The Phoenix Preacher: Blissfully or Invincibly Ignorant?

Here is the latest inane quote from the PP:
Whatever your position is on the Rapture, this is the foundation stone you build the doctrine on and it’s a foundation under attack from amillennialism and preterism.

This weeks posts will give you a starting place to understand and defend the premill position intelligently and Biblically.
This guy just can't keep his categories and definitions straight. What is the rapture? Is the "rapture" denied by amill and preterists? What does the rapture have to do with Pre-millenialism?

Unfortunately, the rapture is a term which has several meanings and going to the Greek or English New Testaments don't help in clearing them up. Webster's gives a problematic definition of the rapture as:
3 often capitalized : the final assumption of Christians into heaven during the end-time according to Christian theology.
If that's the definition of rapture then I personally deny it as being a Biblical doctrine. And most Christians historically would deny it as a doctrine of the faith unless heaven is more clearly defined.

What do you mean by Heaven(s)
There are at least a few "heavens" in the Bible. The birds fly in one of them, the stars are in another and God "lives" in yet another one of them. But (the third) Heaven comes down to Earth in the form of the New Jerusalem in the Book of Revelation so it is reasonable to conclude that Heaven is not our final destination but the Earth.
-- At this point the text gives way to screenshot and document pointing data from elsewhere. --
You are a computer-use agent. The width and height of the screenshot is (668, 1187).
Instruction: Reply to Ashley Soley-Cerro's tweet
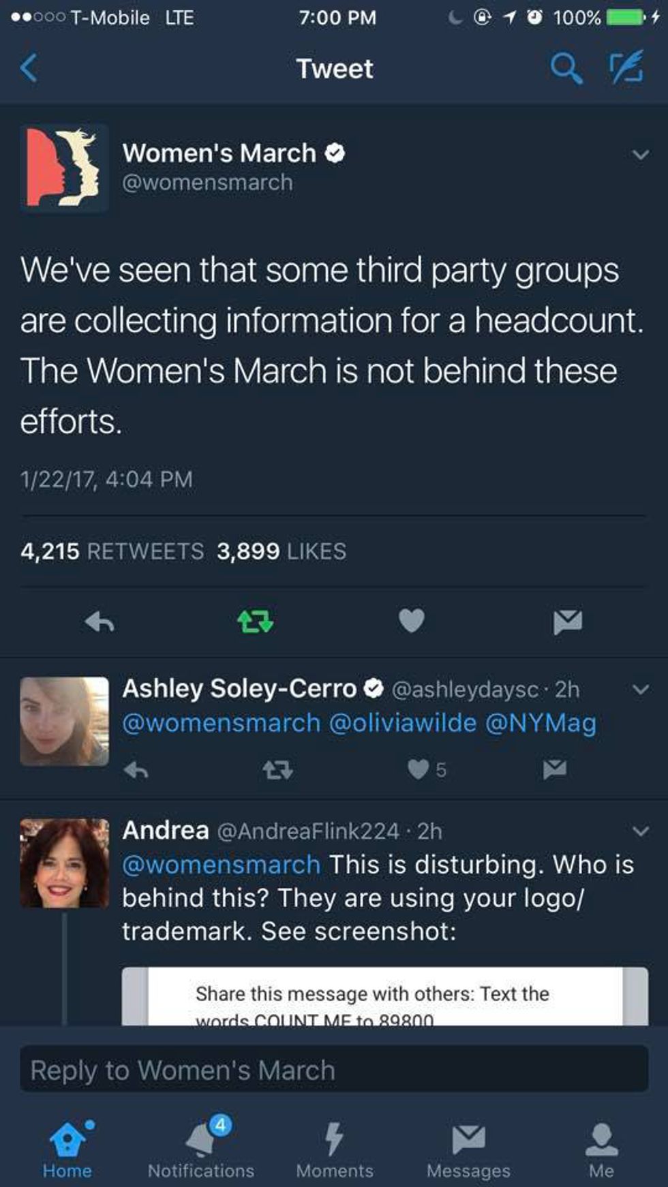(x=136, y=770)
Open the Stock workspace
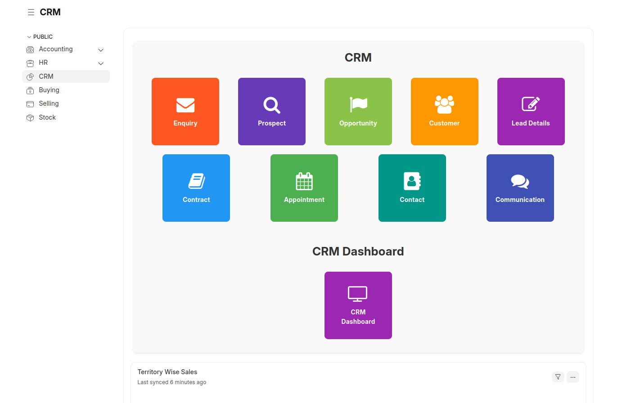The height and width of the screenshot is (403, 640). click(47, 117)
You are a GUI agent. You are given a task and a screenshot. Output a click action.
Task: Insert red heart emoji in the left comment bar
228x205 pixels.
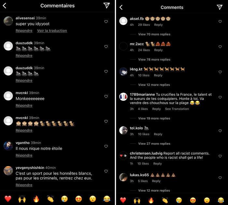(x=8, y=199)
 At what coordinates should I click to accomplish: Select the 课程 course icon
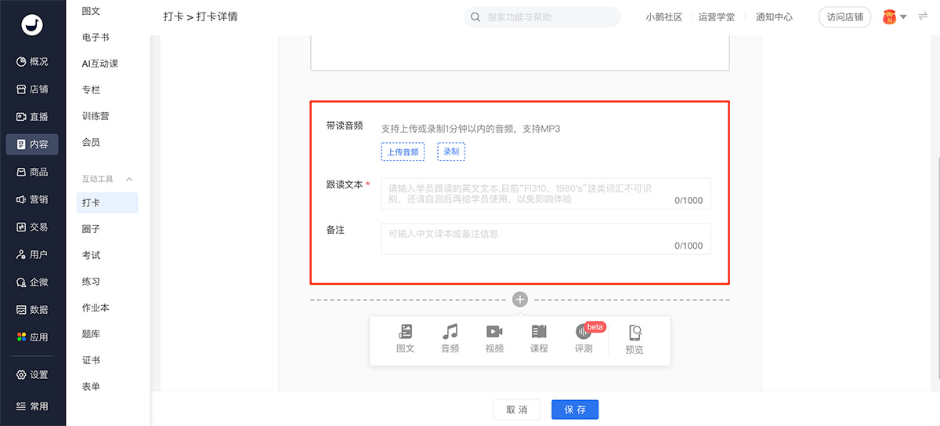pyautogui.click(x=539, y=338)
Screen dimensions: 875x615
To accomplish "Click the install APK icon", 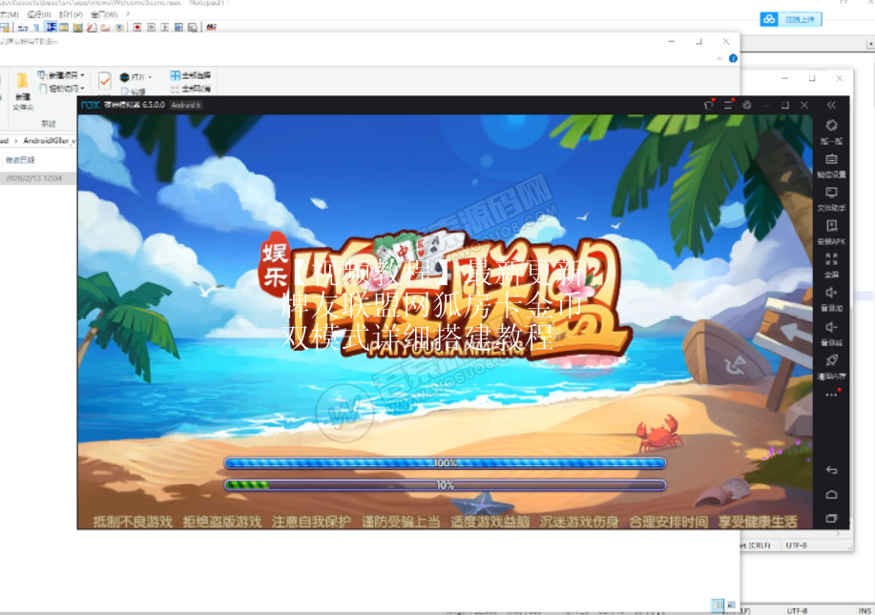I will 831,229.
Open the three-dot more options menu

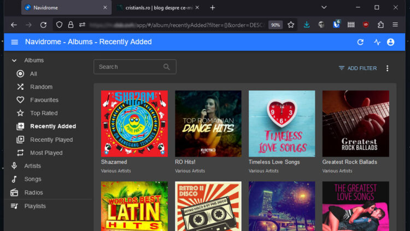tap(387, 68)
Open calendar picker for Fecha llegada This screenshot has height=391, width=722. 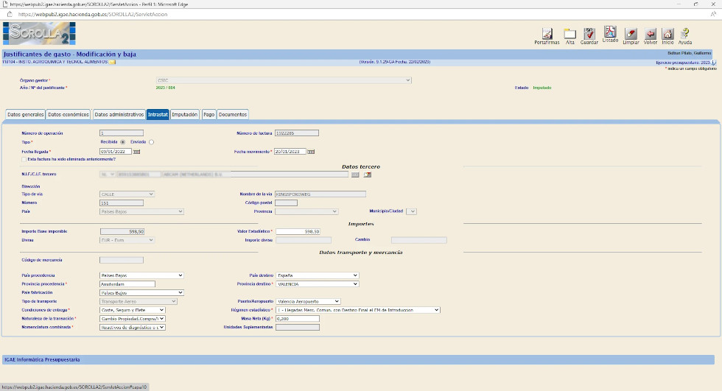click(136, 152)
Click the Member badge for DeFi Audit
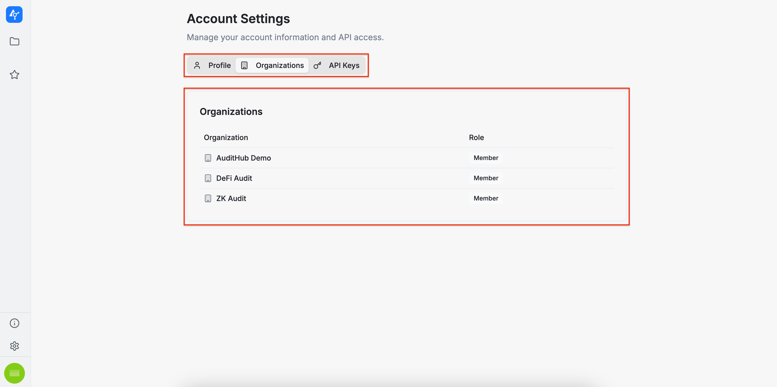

So by that definition, Christians would not be taken to Heaven unless the rapture occurred before the end of the Tribulation period. Therefore, most Christians would deny the rapture but it's the definition they are denying, not the basic concept. The basic concept is that Christ will return bodily for His church.

A Working Definition of Rapture?
But if the definition of rapture were slightly altered then very few Amill or Preterist folks would take disagree.
the final assumption of Christians to be with Christ during the end-time according to Christian theology
The Second Coming is the Real Issue
You see, Amill and (most) Preterist folks do believe in a future, personal Second Coming of Christ and that's the key issue. The big difference is that they only believe in one Second Coming, not two or more Second Comings. The Pre-millennialist believes in at least two Second Comings and at least three Second Comings if they hold to some form of Rapture doctrine as described above. Along with the multiple Second Comings they also have to believe in multiple different resurrections - at least three if you are a Pre-Tribulationalist or Pre-wrath advocate.

What did Jesus say?
Jesus never spoke of multiple Second Comings, multiple resurrections or multiple "last days". He spoke of all of these as being at the end of time. It's no more complicated than that. Jesus told us we would suffer tribulation in this world but to be of good cheer since He had overcome the world. The lives and deaths of the martyrs of the Church show that few escape persecution who chose to live righteously in Christ.

What is the history of the doctrine
Pre-millinarians were around for much of the earliest church history phase but by the time of Augustine, the view was seriously on the decline and would have been characterized as cultic at that time.

On the other hand, pre-tribulationalism as a sub-species arose less then 200 years ago and other than the speculations of an 18th century writer or two the idea had no advocates prior to that time. It is completely unknown in Church History. None of the early Church writers wrote about it. It's not in any of the creeds of the church or any of the councils, either. That doesn't make it automatically false. Someone could have discovered it 1800 years later than Christ and the Apostles. It's newness just makes it suspect.

Pre-Wrath Patchwork Quilt
The pre-wrath view is a weak attempt to salvage the pre-tribulational rapture from its exegetical death throws. Still there are no texts which teach it (see previous post "The Cluelessness Continues" where I explain how the texts used for pre-wrath are often misused). It is used by people who want to cling to the idea that they will escape general wrath by being taken off the Earth.

Conclusion
Let's keep what is most important at the top of the list. Christ is coming again to raise the dead, change the living into immortal beings, judge the dead and the living and rule and reign on the Earth forever. That is agreed to by all Christians. As the old creed says "From thence (Heaven) He (Jesus Christ) shall come to judge the living and the dead". That is the doctrine that needs defense, not the pre-wrath or pre-trib rapture doctrine.